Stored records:
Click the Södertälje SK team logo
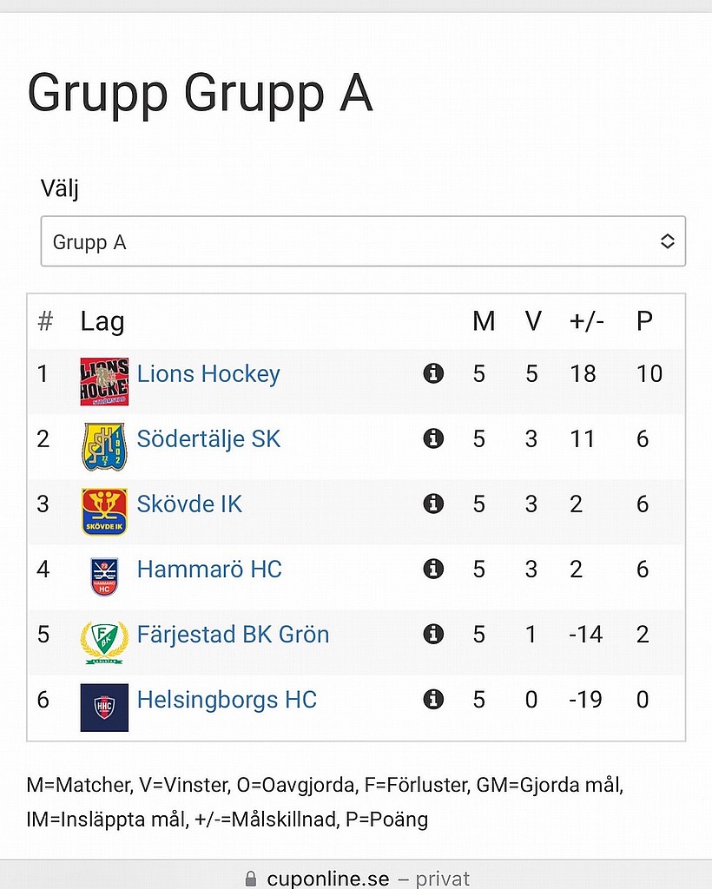This screenshot has width=712, height=889. click(x=104, y=447)
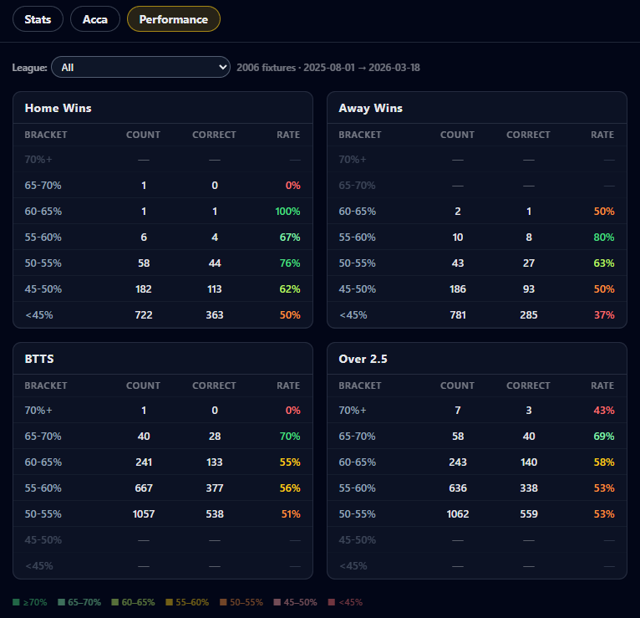Open the Acca tab
Image resolution: width=640 pixels, height=618 pixels.
(x=95, y=19)
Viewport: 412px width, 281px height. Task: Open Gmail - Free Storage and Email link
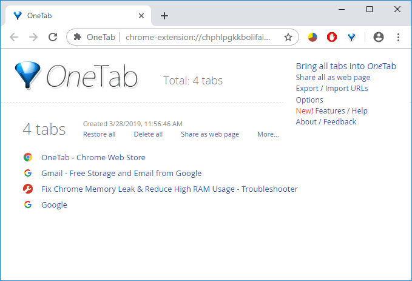121,173
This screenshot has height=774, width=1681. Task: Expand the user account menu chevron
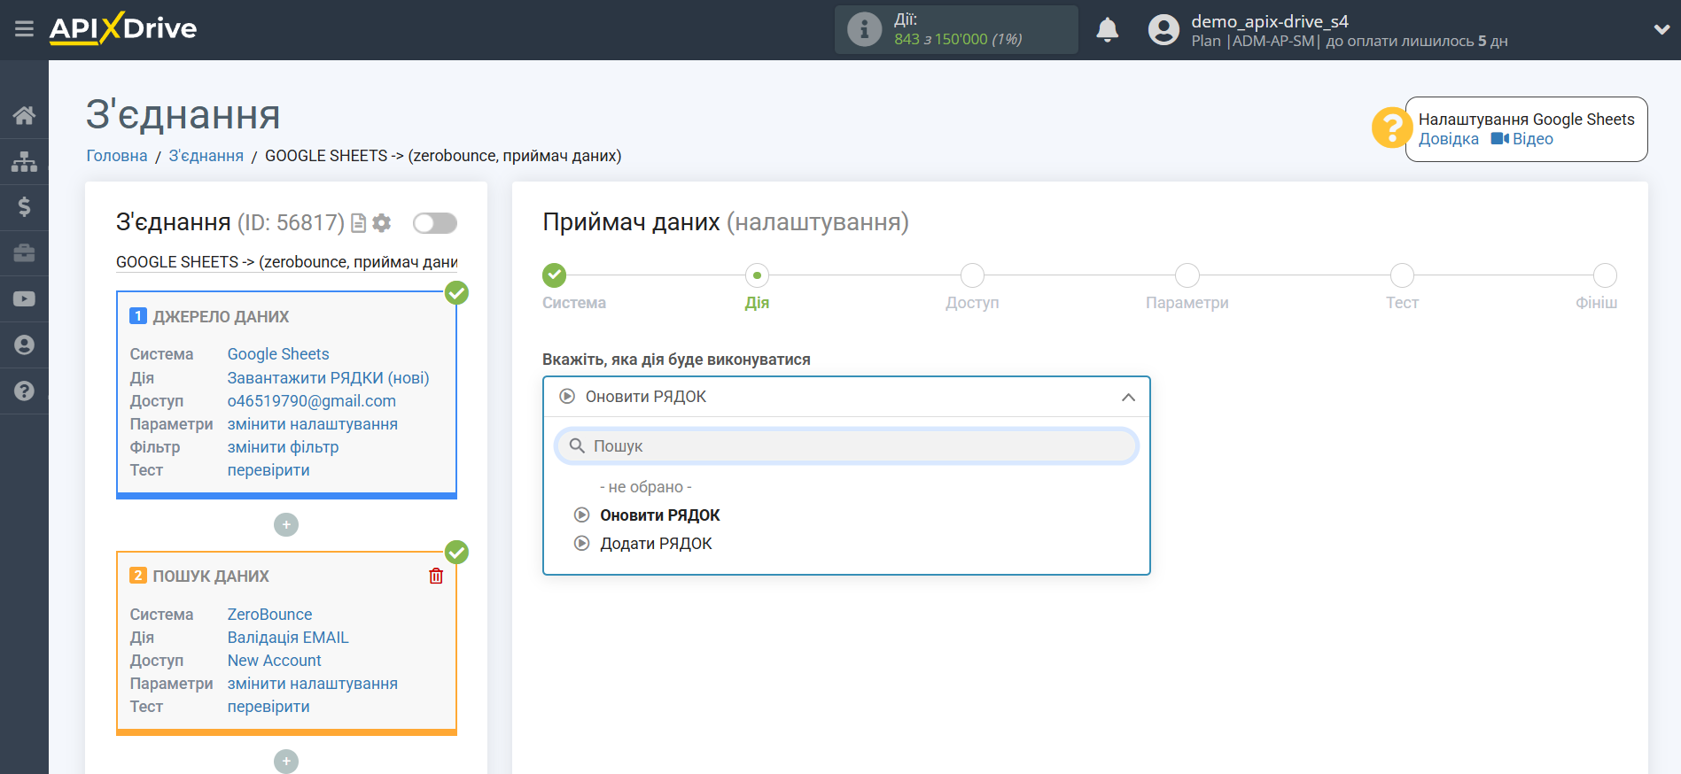tap(1661, 29)
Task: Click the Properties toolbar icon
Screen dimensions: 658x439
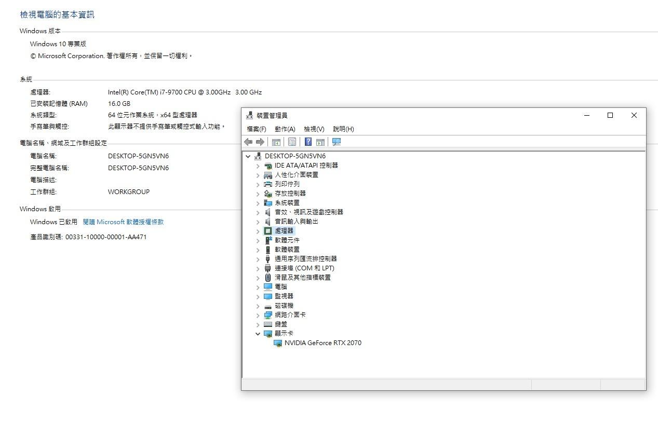Action: [292, 141]
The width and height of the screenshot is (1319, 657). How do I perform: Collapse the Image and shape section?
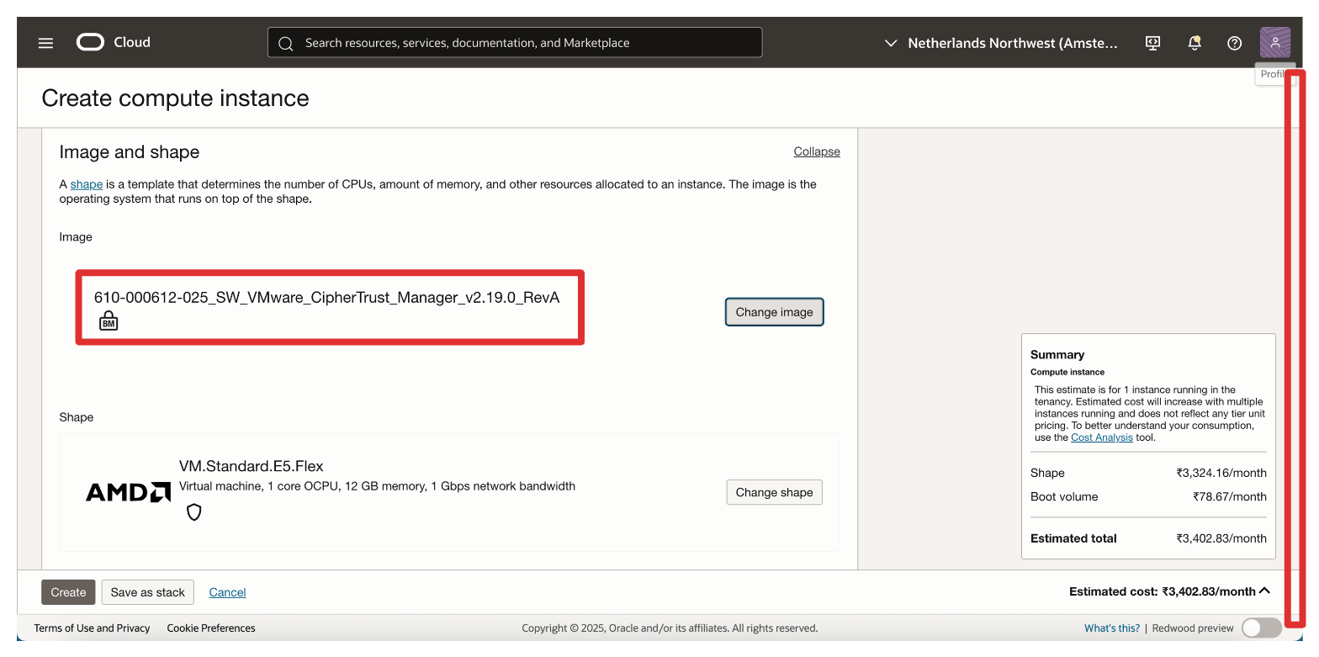coord(816,151)
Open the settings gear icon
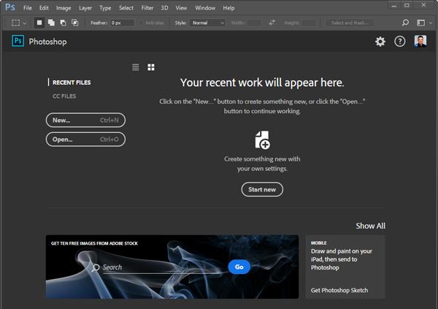The width and height of the screenshot is (438, 309). coord(380,42)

What to work on:
Starting at the line that contains "Screen dimensions: 658x439", write out every line through the final line of the entries, word for word; skip any pictures.

Finished exercise:
Screen dimensions: 658x439
Action: [292, 141]
The width and height of the screenshot is (1319, 657). How do I perform: Collapse the Image and shape section?
coord(816,151)
Open the settings gear icon
The width and height of the screenshot is (438, 309). coord(380,42)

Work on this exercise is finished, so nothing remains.